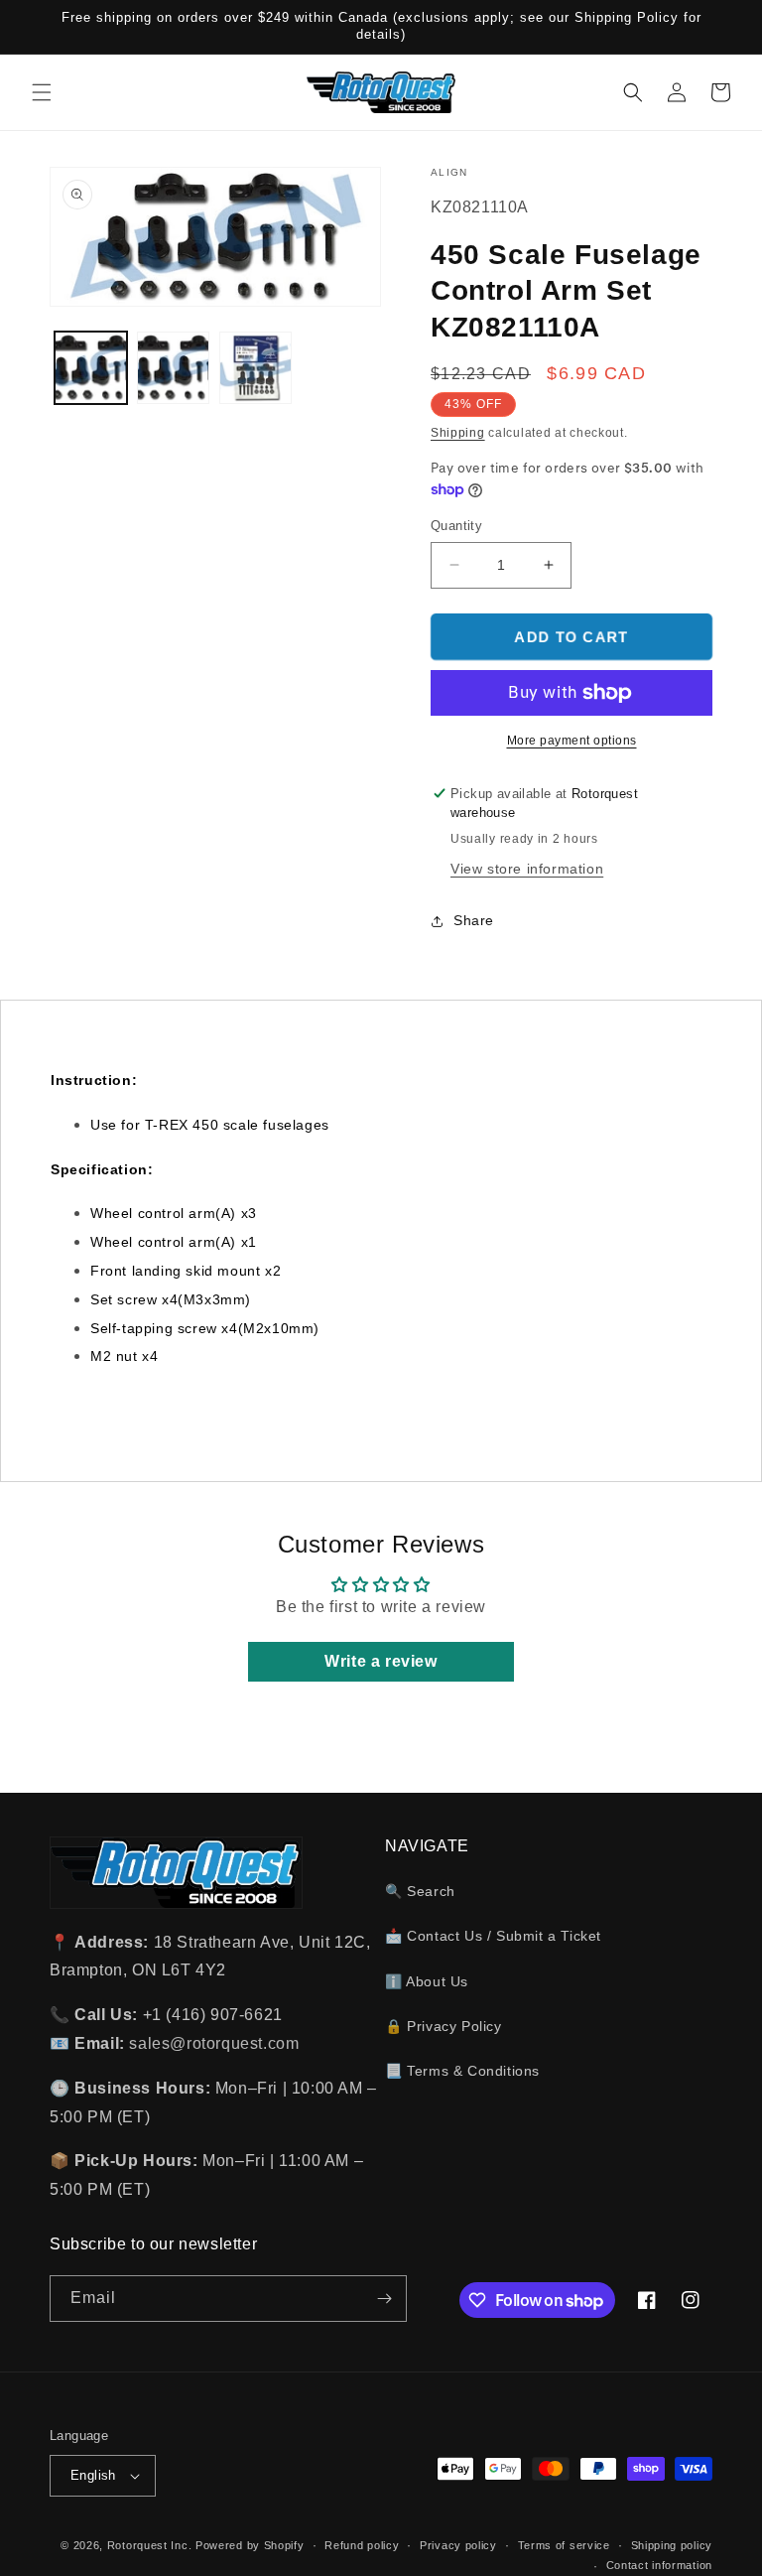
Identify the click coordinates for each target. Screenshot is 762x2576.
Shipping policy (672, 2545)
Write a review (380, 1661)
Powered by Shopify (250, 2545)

+ + +

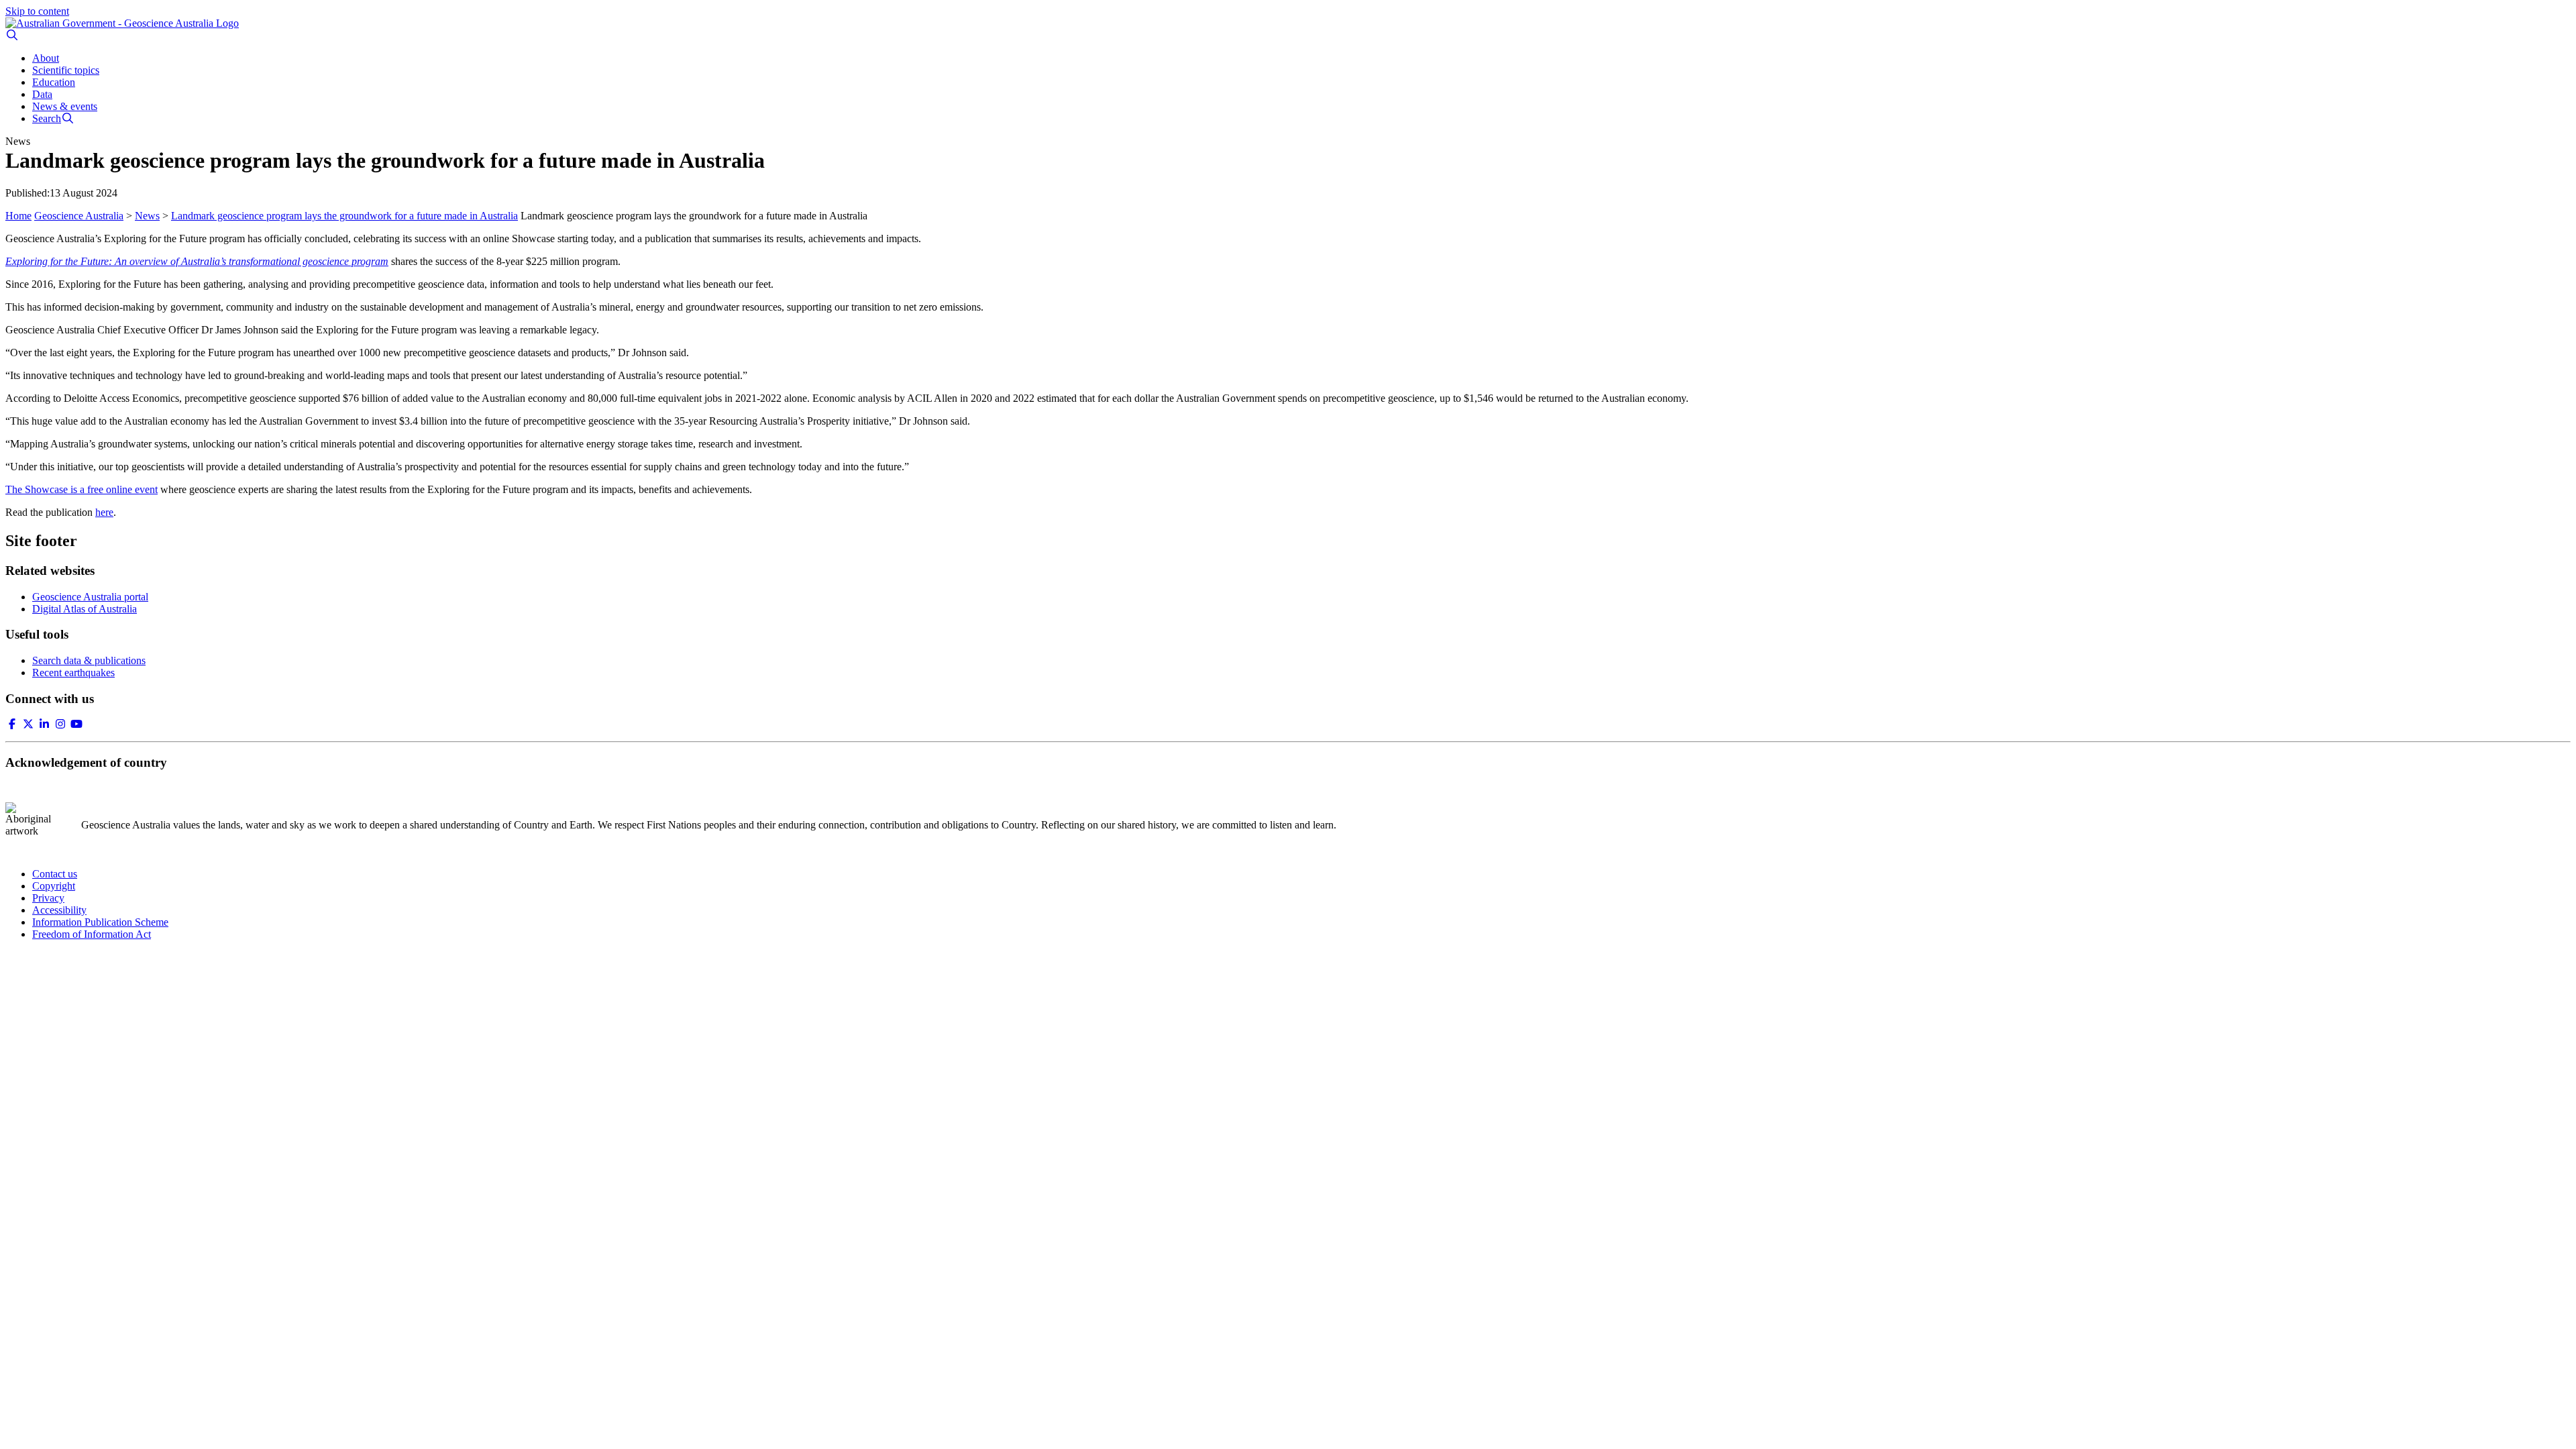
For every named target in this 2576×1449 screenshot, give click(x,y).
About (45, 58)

+ + +

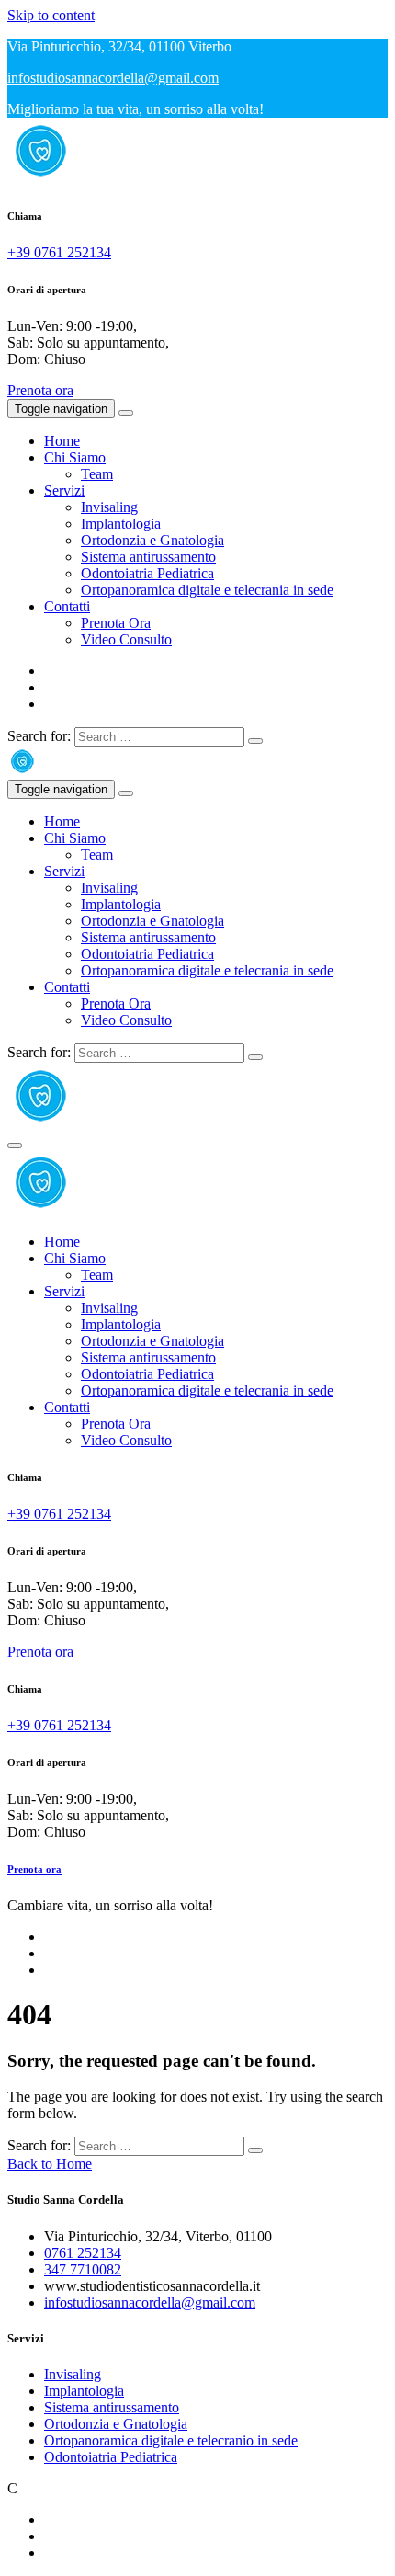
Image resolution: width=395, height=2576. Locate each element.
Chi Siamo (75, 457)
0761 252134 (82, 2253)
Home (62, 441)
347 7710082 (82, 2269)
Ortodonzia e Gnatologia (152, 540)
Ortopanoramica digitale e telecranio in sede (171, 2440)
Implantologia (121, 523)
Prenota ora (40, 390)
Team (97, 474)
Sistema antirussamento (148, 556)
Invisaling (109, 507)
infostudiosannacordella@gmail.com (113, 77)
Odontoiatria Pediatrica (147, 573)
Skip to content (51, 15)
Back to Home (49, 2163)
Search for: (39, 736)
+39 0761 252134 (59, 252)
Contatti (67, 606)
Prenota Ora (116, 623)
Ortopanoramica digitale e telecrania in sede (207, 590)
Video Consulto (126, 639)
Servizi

+ + +

» **Problem**
Lines holding "target": give how many there are in the entries above, and nothing more.

» **Solution**
2